Oklahoma! was reviewed 8pm Wednesday 3 July 2019 at Circle in the Square Theatre, New York.
Photos: Little Fang Photo
Categories: Music Theatre, Reviews
This is spot on!!! Have forwarded to fellow people fed up with this production. I was also annoyed by the screens and the scene in the dark. I joked at the time that they should have done the scene in the dark on the Tonys!
Congratulations on your informed review which challenges many opinions by mainstream reviewers.
Without having seen it Simon I’m sure I would be on the same page as you re this production of Oklahoma.
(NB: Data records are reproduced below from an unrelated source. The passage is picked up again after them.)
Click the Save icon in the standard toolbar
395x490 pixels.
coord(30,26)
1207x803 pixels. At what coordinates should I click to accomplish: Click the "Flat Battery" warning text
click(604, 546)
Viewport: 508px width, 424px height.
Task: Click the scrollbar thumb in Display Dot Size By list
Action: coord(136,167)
……but then I think I’m one of the few people who is unable to understand or appreciate the popularity of The Book of Morman currently on stage in Adelaide.
Future generations will continue to whistle the score from Oklahoma long after the disposable score of Morman has faded.
When seen with its original ‘dark’ narrative (not the film), Oklahoma is a theatrical mile stone that musically and lyrically does not need stage tricks or ‘contemporary’ direction to make an impact.
For devotees, a reading of the Oklahoma 1931 book source Green Grow the Lilacs, is a revelation.
The 2017 BBC Proms semi-staged Oklahoma restores the original orchestrations and does not shrink from the controversial aspects that are all alive and kicking in the 1943 book.
As with the abysmal updated film version of South Pacific with Glenn Close I’m assuming the R+H organisation approve these new productions
I’d love to be a fly on the wall at the round table discussion at R+H when the vetting of potential production is discussed.